[Dataset excerpts]
————

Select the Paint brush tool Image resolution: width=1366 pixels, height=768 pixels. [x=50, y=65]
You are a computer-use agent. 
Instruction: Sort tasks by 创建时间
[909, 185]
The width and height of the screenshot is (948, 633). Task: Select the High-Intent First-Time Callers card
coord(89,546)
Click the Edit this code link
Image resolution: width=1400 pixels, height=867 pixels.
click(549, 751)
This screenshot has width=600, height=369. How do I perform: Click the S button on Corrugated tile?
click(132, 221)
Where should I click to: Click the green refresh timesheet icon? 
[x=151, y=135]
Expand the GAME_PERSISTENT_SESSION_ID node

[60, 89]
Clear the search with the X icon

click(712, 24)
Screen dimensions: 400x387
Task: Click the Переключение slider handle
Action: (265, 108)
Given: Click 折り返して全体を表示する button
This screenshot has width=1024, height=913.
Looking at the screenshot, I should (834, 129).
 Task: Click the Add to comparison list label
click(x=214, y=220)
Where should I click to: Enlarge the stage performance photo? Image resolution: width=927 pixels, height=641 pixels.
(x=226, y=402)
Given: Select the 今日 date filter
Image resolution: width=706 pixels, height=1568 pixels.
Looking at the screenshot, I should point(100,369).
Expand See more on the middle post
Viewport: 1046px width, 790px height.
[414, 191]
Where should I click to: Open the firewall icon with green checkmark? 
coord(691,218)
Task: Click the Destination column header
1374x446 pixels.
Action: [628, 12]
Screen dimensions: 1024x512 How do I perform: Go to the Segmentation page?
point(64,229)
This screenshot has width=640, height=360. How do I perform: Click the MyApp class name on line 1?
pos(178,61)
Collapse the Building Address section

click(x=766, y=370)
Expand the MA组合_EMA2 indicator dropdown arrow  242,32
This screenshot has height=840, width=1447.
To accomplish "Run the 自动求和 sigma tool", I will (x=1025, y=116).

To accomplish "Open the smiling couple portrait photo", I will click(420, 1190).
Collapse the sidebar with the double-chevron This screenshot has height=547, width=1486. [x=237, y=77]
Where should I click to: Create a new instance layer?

————

Aim of the task ->
Nothing should be left out: repeat all of the data exactly.

Response below ->
Select the Paint brush tool Image resolution: width=1366 pixels, height=768 pixels. [x=50, y=65]
You are a computer-use agent. 
Instruction: Sort tasks by 创建时间
[909, 185]
The width and height of the screenshot is (948, 633). Task: Select the High-Intent First-Time Callers card
coord(89,546)
Click the Edit this code link
Image resolution: width=1400 pixels, height=867 pixels.
click(549, 751)
This screenshot has width=600, height=369. How do I perform: Click the S button on Corrugated tile?
click(132, 221)
Where should I click to: Click the green refresh timesheet icon? 
[x=151, y=135]
Expand the GAME_PERSISTENT_SESSION_ID node

[60, 89]
Clear the search with the X icon

click(712, 24)
Screen dimensions: 400x387
Task: Click the Переключение slider handle
Action: (265, 108)
Given: Click 折り返して全体を表示する button
This screenshot has width=1024, height=913.
Looking at the screenshot, I should (834, 129).
 Task: Click the Add to comparison list label
click(x=214, y=220)
Where should I click to: Enlarge the stage performance photo? Image resolution: width=927 pixels, height=641 pixels.
(x=226, y=402)
Given: Select the 今日 date filter
Image resolution: width=706 pixels, height=1568 pixels.
Looking at the screenshot, I should point(100,369).
Expand See more on the middle post
Viewport: 1046px width, 790px height.
[414, 191]
Where should I click to: Open the firewall icon with green checkmark? 
coord(691,218)
Task: Click the Destination column header
1374x446 pixels.
Action: [628, 12]
Screen dimensions: 1024x512 How do I perform: Go to the Segmentation page?
point(64,229)
This screenshot has width=640, height=360. How do I perform: Click the MyApp class name on line 1?
pos(178,61)
Collapse the Building Address section

click(x=766, y=370)
Expand the MA组合_EMA2 indicator dropdown arrow  242,32
This screenshot has height=840, width=1447.
To accomplish "Run the 自动求和 sigma tool", I will (x=1025, y=116).

To accomplish "Open the smiling couple portrait photo", I will click(420, 1190).
Collapse the sidebar with the double-chevron This screenshot has height=547, width=1486. [x=237, y=77]
Where should I click to: Create a new instance layer?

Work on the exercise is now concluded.